┌─ SUPPLIED DATA

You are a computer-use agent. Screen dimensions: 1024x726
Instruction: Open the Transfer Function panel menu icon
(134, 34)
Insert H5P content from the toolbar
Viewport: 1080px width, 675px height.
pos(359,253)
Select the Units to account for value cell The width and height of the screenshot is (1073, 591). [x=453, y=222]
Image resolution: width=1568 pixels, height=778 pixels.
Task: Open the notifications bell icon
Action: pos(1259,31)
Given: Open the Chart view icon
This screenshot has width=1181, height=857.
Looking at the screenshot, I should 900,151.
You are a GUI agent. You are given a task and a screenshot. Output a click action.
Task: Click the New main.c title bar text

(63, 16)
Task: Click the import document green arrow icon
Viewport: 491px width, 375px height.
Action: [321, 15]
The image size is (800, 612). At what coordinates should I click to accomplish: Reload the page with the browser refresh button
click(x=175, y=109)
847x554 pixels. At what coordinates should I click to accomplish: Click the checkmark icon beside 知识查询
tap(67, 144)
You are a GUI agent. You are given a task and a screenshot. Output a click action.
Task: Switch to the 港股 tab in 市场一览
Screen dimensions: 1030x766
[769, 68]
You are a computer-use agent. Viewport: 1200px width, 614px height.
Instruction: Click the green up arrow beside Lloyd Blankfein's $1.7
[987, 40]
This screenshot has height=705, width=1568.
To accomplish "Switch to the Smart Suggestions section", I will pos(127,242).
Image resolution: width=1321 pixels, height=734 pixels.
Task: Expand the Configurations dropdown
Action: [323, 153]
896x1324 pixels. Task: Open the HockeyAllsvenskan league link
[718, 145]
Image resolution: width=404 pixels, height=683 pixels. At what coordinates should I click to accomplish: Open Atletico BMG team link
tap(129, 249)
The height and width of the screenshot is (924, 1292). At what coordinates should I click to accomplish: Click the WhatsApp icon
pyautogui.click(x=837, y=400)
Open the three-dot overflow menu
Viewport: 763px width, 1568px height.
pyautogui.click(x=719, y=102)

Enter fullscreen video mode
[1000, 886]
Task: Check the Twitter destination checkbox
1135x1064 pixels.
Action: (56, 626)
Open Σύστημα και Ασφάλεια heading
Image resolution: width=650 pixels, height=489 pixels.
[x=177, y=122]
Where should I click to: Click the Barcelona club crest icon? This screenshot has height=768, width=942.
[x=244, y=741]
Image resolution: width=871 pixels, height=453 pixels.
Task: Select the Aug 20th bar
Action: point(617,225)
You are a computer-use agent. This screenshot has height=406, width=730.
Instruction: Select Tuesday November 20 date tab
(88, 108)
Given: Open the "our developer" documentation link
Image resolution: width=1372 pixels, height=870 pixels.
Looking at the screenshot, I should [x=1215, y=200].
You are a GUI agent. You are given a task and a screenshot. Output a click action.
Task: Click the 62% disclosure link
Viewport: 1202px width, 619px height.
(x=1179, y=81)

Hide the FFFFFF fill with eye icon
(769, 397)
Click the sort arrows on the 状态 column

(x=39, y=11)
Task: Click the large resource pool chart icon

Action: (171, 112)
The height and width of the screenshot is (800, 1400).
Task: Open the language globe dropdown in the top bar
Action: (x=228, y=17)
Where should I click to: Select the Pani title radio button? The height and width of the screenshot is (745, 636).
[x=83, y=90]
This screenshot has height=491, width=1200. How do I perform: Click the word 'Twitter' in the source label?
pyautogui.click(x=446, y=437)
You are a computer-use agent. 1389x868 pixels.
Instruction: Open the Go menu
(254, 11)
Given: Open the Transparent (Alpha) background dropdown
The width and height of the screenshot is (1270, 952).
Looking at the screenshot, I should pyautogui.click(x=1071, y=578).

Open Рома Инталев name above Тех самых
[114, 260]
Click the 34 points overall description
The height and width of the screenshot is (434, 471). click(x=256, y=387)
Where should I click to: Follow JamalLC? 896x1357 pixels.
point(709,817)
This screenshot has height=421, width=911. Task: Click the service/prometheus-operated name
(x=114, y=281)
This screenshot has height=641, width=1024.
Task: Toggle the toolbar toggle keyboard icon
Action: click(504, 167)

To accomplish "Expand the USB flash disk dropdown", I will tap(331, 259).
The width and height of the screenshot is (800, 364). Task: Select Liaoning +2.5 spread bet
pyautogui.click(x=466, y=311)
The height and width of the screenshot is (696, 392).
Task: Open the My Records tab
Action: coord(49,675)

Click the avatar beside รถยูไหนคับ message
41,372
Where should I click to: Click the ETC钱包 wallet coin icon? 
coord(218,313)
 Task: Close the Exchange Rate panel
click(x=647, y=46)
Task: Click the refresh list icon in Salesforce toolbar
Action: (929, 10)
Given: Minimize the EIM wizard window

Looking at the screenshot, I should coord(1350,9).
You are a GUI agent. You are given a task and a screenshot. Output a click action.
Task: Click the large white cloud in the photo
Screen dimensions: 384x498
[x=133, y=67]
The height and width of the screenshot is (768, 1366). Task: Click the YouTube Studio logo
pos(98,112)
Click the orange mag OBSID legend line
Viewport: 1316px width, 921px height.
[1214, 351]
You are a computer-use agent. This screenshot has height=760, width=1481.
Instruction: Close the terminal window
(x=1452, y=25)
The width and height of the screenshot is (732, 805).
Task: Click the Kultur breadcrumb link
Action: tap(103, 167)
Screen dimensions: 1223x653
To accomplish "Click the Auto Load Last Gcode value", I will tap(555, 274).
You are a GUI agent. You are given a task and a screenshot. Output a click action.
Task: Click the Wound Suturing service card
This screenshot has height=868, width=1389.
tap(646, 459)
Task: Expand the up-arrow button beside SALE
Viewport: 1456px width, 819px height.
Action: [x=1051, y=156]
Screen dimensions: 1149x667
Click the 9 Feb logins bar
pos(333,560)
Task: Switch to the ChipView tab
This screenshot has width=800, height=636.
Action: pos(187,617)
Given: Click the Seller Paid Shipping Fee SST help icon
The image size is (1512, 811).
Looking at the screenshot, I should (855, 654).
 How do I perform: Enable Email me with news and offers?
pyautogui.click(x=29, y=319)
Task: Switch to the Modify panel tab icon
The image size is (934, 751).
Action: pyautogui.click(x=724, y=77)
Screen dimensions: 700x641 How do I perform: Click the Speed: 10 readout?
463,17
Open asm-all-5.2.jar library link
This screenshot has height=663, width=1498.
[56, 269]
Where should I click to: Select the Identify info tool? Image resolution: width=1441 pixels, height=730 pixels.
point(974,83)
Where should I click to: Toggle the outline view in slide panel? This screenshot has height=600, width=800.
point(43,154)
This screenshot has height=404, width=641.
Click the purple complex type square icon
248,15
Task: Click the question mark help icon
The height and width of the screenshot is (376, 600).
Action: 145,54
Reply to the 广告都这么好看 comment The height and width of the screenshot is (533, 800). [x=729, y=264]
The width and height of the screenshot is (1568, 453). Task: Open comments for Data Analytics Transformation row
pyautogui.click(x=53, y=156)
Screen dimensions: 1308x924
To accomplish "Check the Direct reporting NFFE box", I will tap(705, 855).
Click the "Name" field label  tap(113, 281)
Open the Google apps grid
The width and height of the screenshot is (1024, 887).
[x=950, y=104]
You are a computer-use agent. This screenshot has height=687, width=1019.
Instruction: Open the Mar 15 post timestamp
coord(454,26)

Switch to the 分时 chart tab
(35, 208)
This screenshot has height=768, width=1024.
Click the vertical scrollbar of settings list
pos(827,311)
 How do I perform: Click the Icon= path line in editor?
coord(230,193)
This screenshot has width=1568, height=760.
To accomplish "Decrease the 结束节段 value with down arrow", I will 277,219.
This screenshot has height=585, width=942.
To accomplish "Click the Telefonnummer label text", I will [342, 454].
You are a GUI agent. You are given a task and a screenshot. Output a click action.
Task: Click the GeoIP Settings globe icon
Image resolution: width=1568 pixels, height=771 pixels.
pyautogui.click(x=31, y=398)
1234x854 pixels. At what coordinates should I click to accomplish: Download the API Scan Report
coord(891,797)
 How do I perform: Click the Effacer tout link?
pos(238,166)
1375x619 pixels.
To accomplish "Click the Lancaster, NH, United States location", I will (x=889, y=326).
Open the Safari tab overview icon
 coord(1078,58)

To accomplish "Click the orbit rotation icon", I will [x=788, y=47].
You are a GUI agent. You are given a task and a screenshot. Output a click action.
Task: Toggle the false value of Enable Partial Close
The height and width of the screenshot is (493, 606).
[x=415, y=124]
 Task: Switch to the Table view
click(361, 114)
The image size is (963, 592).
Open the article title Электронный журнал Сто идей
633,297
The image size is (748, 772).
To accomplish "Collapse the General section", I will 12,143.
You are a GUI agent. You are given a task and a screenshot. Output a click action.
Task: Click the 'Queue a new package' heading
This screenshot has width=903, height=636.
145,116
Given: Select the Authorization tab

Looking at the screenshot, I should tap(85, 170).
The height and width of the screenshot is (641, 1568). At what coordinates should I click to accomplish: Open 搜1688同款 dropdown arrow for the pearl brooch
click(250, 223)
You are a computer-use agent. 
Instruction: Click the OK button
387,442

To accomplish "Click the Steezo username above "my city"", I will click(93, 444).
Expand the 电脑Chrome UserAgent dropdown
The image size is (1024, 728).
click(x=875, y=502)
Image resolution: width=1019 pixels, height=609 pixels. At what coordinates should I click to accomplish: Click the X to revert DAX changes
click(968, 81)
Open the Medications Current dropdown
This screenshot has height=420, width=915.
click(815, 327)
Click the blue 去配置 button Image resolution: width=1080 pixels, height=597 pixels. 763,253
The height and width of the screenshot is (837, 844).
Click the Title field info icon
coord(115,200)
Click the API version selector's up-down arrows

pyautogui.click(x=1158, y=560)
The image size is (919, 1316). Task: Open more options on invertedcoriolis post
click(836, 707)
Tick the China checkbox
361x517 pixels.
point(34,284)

└─

# WORK TO COMPLETE:
Your answer should be only a number: how many lines of the data above contain the string "computer"?

# REPLY:
7